In the case for RELL, its NCAV is $104.17M and market cap is $82.62M. This is a P/NCAV of 0.79. Put another way, a 20% discount to NCAV.
It’s important to check the quality of the assets. I don’t want to run into a stock like FRD where the assets decreased and lowered the NCAV and stock price.
- Stay Within Circle Of Competence – PASS. I used to work in the RF and telecom industry. RELL was a competitor. It’s not difficult to understand. Just as you don’t need to know the full specs and inner workings of an iPhone, you don’t need to know 100% about the products.
- Has A Valid Operating Business – PASS.
- Low Cash Burn – PASS. Cash burn has slowed down. Makes more sense to look at RELL from an annual burn.
- No Debt Or Very Easily Manageable -PASS.
- No Insider Selling – PASS
- Signs of Buybacks – FAIL. This one is good to have. Not a must have.
Richardson Electronics passes the mandatory items of the short checklist, but not a company I want to bet big on.
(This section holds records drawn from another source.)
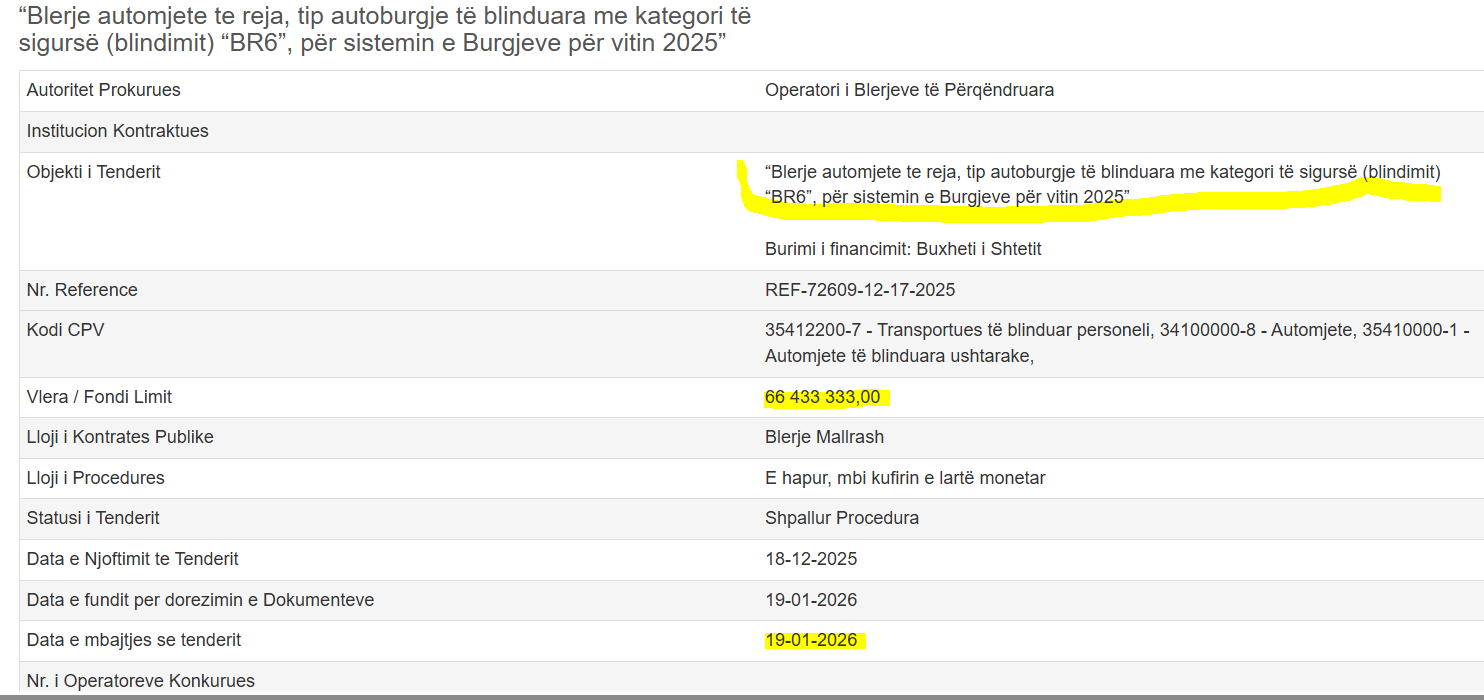
Task: Click the "Shpallur Procedura" status value
Action: pyautogui.click(x=842, y=518)
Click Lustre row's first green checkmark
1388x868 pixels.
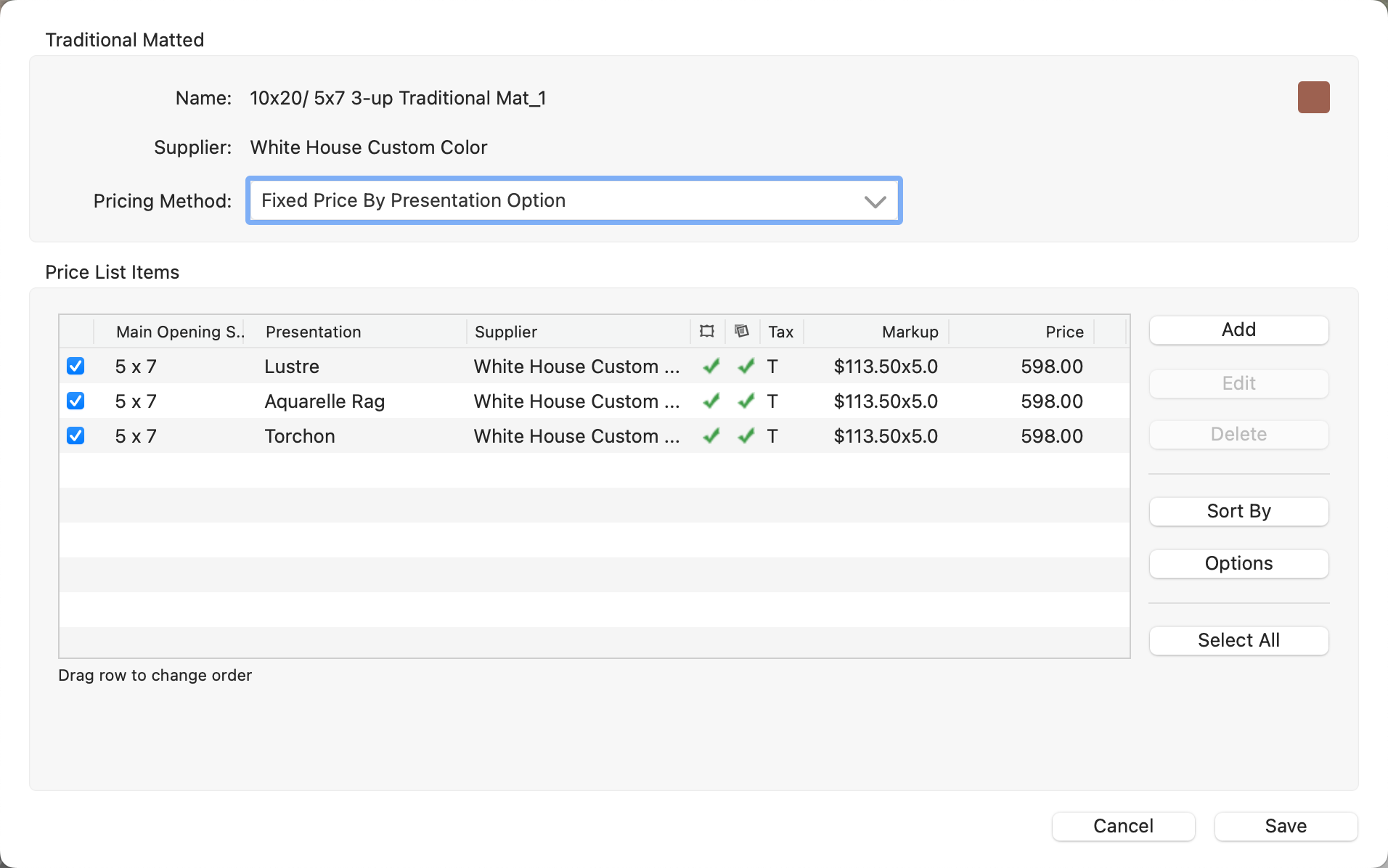click(x=711, y=367)
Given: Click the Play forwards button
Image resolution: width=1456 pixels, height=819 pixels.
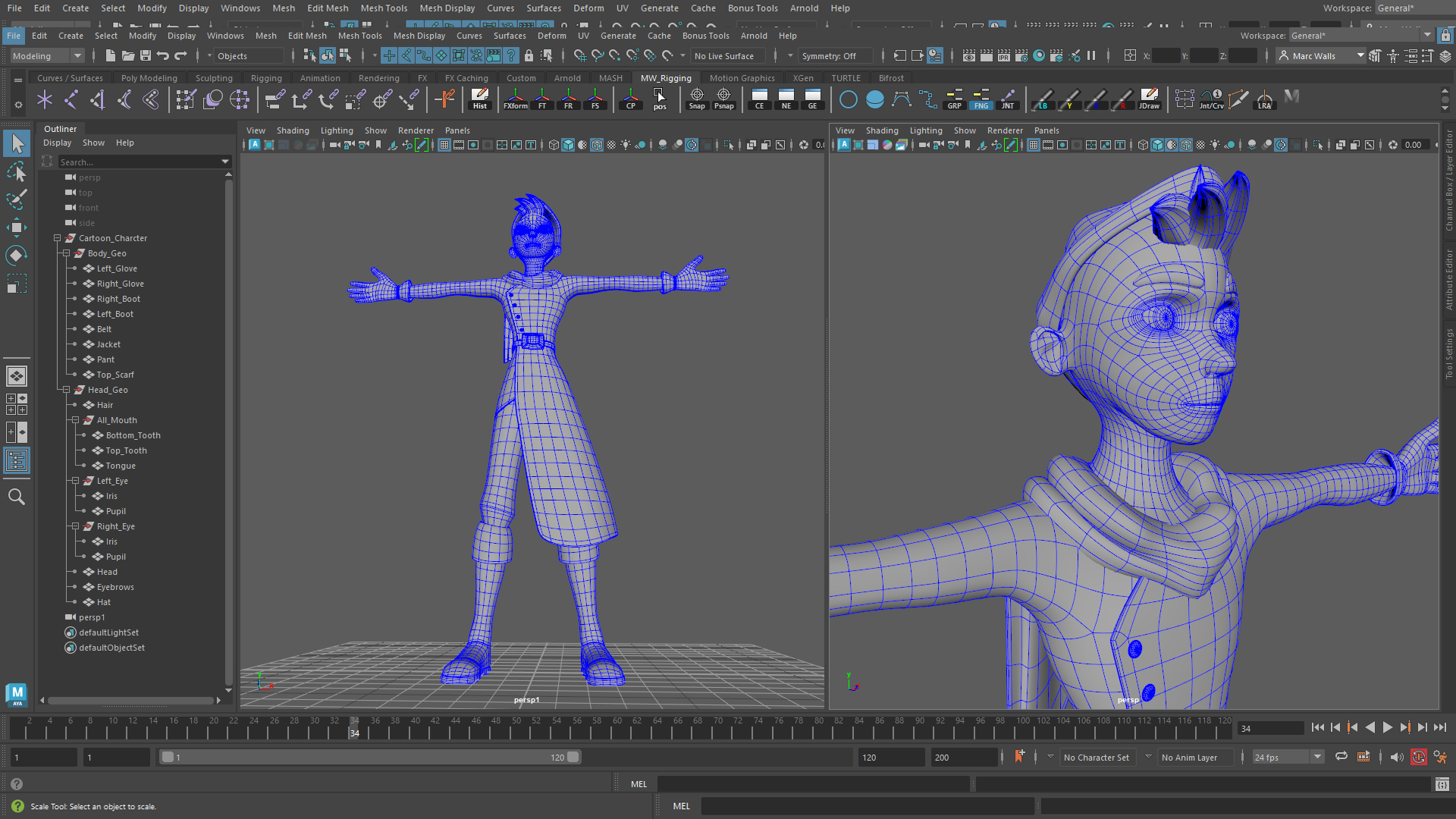Looking at the screenshot, I should coord(1387,727).
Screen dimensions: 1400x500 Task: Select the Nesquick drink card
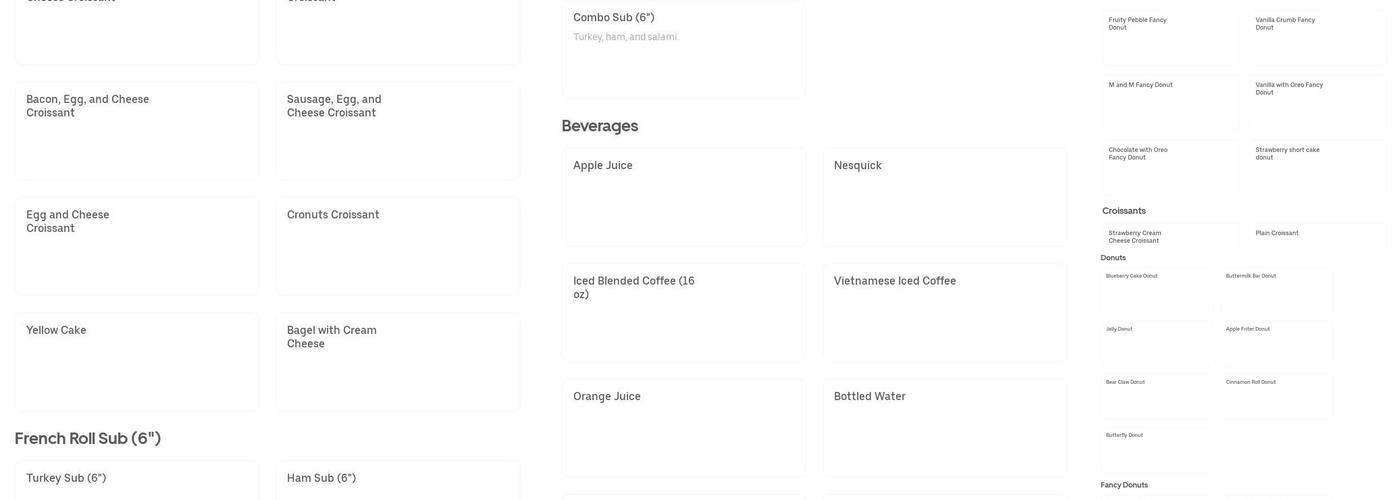pyautogui.click(x=944, y=197)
It is best to buy along with a basket of cheap stocks and distribute the allocation evenly among them to limit damage.
With the list of stocks I’m sharing, I’ll be working and making a list of viable options. Until there are enough companies I can buy like this, I’ll hold off on purchasing any shares. The best way is to make a bucket purchase of such cheap stocks and see how Ben Graham’s teaching still works after all these years.
Disclosure: I/we have no positions in any stocks mentioned, and no plans to initiate any positions within the next 72 hours.
I wrote this article myself, and it expresses my own opinions. I am not receiving compensation for it. I have no business relationship with any company whose stock is mentioned in this article.
Editor’s Note: This article covers one or more stocks trading at less than $1 per share and/or with less than a $100 million market cap. Please be aware of the risks associated with these stocks.